About this exercise ->
Please write out the line containing "This screenshot has height=794, width=1512." and each line after it through the end of the data, exactly, and nothing else.

Records for this task ->
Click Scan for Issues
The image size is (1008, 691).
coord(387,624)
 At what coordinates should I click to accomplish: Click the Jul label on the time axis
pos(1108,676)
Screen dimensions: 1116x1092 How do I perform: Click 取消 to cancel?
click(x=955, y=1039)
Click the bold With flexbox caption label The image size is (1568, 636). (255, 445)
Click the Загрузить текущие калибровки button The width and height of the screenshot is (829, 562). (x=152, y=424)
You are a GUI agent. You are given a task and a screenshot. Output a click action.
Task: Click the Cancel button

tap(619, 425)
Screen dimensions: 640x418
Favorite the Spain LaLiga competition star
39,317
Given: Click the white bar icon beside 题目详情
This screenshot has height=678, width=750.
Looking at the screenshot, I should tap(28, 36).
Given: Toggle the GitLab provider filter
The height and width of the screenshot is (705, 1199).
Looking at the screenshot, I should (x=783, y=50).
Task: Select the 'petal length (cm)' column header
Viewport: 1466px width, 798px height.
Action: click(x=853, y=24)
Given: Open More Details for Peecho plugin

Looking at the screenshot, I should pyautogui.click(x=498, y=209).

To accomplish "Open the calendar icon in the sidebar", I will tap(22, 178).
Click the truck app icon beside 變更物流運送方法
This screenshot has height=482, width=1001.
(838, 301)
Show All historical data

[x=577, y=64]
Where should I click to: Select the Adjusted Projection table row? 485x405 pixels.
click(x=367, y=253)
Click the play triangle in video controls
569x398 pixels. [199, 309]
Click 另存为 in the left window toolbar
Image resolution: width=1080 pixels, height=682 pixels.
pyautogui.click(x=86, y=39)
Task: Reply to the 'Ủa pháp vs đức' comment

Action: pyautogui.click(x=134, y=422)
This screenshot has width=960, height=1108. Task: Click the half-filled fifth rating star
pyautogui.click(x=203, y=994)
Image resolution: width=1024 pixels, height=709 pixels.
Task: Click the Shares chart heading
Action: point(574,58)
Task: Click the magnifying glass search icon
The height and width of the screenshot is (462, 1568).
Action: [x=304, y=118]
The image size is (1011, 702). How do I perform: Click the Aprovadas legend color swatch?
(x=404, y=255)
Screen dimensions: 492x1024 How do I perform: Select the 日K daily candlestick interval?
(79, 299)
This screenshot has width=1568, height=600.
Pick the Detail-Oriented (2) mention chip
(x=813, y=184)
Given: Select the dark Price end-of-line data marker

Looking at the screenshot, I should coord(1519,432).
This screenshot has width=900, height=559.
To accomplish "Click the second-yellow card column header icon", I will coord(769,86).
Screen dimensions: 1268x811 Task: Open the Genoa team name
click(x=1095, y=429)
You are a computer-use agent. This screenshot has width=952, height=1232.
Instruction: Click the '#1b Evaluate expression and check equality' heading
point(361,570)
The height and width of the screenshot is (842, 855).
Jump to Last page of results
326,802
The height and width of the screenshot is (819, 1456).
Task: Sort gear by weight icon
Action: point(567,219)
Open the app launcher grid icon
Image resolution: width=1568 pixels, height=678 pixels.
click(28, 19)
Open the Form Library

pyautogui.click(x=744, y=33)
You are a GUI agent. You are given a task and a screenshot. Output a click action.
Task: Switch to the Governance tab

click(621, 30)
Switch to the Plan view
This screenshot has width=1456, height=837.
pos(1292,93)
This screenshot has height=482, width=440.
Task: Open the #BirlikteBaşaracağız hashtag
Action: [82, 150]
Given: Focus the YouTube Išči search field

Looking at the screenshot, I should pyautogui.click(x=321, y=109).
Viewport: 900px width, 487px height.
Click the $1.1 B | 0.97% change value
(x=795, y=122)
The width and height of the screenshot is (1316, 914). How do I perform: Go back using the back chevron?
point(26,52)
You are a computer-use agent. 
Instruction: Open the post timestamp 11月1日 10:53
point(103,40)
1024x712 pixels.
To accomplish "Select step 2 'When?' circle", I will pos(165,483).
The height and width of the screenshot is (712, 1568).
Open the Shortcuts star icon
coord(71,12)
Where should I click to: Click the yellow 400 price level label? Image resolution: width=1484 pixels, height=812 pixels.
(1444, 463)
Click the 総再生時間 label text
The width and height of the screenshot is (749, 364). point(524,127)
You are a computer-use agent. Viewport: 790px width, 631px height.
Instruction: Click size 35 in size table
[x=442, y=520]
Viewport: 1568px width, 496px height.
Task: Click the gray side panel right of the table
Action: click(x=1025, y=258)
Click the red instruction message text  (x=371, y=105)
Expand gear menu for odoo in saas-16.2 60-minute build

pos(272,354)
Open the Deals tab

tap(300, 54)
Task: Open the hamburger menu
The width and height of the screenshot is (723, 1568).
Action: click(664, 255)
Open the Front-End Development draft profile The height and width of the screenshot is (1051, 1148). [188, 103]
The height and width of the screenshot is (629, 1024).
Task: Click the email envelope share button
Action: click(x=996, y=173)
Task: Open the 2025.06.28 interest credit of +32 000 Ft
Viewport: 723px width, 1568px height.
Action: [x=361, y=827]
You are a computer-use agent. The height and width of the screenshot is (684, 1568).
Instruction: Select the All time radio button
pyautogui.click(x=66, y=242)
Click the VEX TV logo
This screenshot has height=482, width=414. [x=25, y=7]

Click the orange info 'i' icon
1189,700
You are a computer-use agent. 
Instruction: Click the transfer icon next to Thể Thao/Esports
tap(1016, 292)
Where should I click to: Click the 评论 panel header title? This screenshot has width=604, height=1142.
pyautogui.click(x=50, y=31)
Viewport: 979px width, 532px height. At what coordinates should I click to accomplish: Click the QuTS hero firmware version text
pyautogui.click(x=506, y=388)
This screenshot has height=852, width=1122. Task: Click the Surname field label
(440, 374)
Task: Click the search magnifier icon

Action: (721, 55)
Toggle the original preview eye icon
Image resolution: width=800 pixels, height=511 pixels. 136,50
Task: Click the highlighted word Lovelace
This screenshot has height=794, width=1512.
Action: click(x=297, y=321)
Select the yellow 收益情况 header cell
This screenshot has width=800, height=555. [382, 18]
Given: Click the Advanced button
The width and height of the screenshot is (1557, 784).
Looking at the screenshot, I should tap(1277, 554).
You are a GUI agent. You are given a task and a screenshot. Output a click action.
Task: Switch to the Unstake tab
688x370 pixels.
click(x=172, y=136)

Output for this exercise ->
This screenshot has height=794, width=1512.
Action: click(x=297, y=321)
Select the yellow 收益情况 header cell
This screenshot has width=800, height=555. [382, 18]
Given: Click the Advanced button
The width and height of the screenshot is (1557, 784).
Looking at the screenshot, I should tap(1277, 554).
You are a GUI agent. You are given a task and a screenshot. Output a click action.
Task: Switch to the Unstake tab
688x370 pixels.
click(x=172, y=136)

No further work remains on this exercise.